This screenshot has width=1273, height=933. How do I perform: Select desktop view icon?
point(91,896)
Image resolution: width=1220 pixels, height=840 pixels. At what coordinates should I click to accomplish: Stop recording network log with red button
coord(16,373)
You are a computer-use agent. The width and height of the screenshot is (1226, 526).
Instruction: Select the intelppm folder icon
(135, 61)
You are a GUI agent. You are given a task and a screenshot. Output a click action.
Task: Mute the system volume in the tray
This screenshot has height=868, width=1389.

-- -- --

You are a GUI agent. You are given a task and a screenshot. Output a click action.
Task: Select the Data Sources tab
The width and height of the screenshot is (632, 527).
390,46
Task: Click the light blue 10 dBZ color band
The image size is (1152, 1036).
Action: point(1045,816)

-- -- --

§ **Exercise details**:
Take exactly the lines from the one containing "Instruction: Select the intelppm folder icon" through the one containing "This screenshot has height=868, width=1389." in the data above, and output them with nothing added.

§ **Result of this exercise**:
Instruction: Select the intelppm folder icon
(135, 61)
You are a GUI agent. You are given a task and a screenshot. Output a click action.
Task: Mute the system volume in the tray
This screenshot has height=868, width=1389.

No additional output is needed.